The Bailiwick of Guernsey has a rich and fascinating heritage, which is influenced by local myth and legend. Rumours travel quickly in a small community like Guernsey, and stories are passed down through families, which creates some fascinating stories and superstitions! Read on to find out more.
The Fairy Ring
Much of Guernsey’s mythology involves fairies, or “pouques” as they are known locally, which were said to live in the west of the island. The Fairy Ring at Pleinmont is one of Guernsey’s best-known folklore sites, a mysterious dug out circle surrounded by stones. It is said that walking around the ring three times and making a wish will see it granted by the fairies.
The supposed entry point to the underground fairy world lies at Le Creux es Faies – Guernésiais for “the fairy cave” – a prehistoric passage grave on the L’Eree headland. This fascinating cave, built in the Neolithic period, can be accessed for your own exploration.
Le Creux es Faies
In addition to pouques. Guernsey was supposedly haunted by a number of ghoulish canines, including one named Tchico who roamed around the Tower Hill area of St Peter Port during the winter months. It was believed to have chains tied to its limbs, and hearing the rattling of its chains would have perilous implications.

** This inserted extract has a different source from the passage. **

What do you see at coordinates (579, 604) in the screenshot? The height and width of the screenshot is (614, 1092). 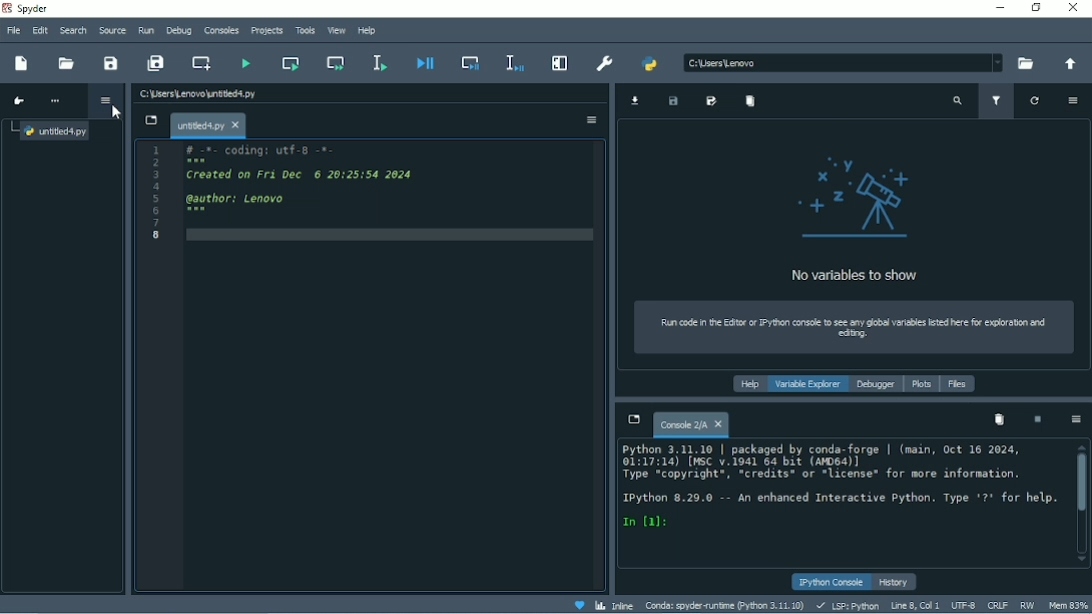 I see `Help spyder` at bounding box center [579, 604].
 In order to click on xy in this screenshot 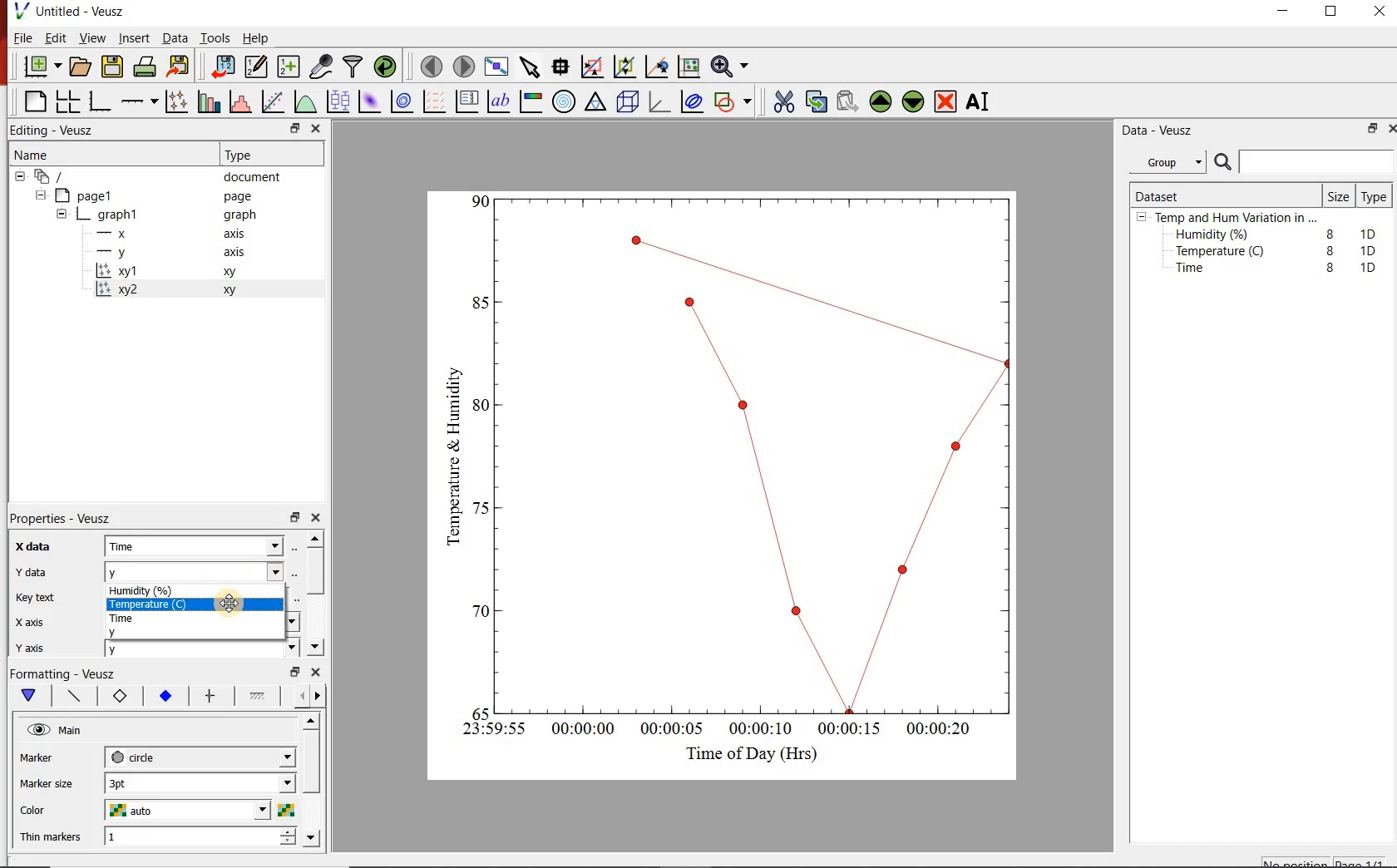, I will do `click(233, 290)`.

Ghostly dogs were supposedly present all over the island, from “Le Chen Bodu” who lurked around the Clos du Valle, to “Le Varou” who stalked the neighbourhoods of L’Eree.
Such stories meant that it was the sighting of a black dog that signified bad luck in Guernsey, rather than the black cat superstition that exists elsewhere.
Speaking of black cats, Guernsey was also rumoured to have a significant population of witches in days gone by, and they also feature prominently in local folklore.
L'Eree Headland and Lihou Island
Unlike the traditional depiction of the witch riding a broomstick, Guernsey’s witches flew using invisible wings, suggesting some relation to the pouques. They also primarily inhabited the west of the island, and their main meeting place was at the “Catioroc” headland where Le Creux es Faies is also situated.
The island’s wizards and witches supposedly convened there after dark on Friday nights in a ceremony known as “le Sabbat des Sorciers”. However, supernatural forces coming from the priory on nearby Lihou Island often disrupted the sorcerers, and they would move to other locations including Rocquaine, Le Longfrie and Les Eturs.
While their population once thrived, those suspected of practicing witchcraft were persecuted in the 16th and 17th centuries. During this period, 44 suspects were burnt at the stake at the bottom of Tower Hill in St Peter Port, while another 35 were banished from the island.
Guernsey Museum at Candie Gardens
Guernsey’s rich folklore is an intriguing subject, and you can explore it further when visiting the island.
The Folklore of Guernsey exhibition at Guernsey Museum explores Guernsey’s myths and legends, from tales of pouques and witches to the Devil’s footprint!
The National Trust Folk & Costume Museum at Saumarez Park also tells the fascinating story of Guernsey life in years gone by.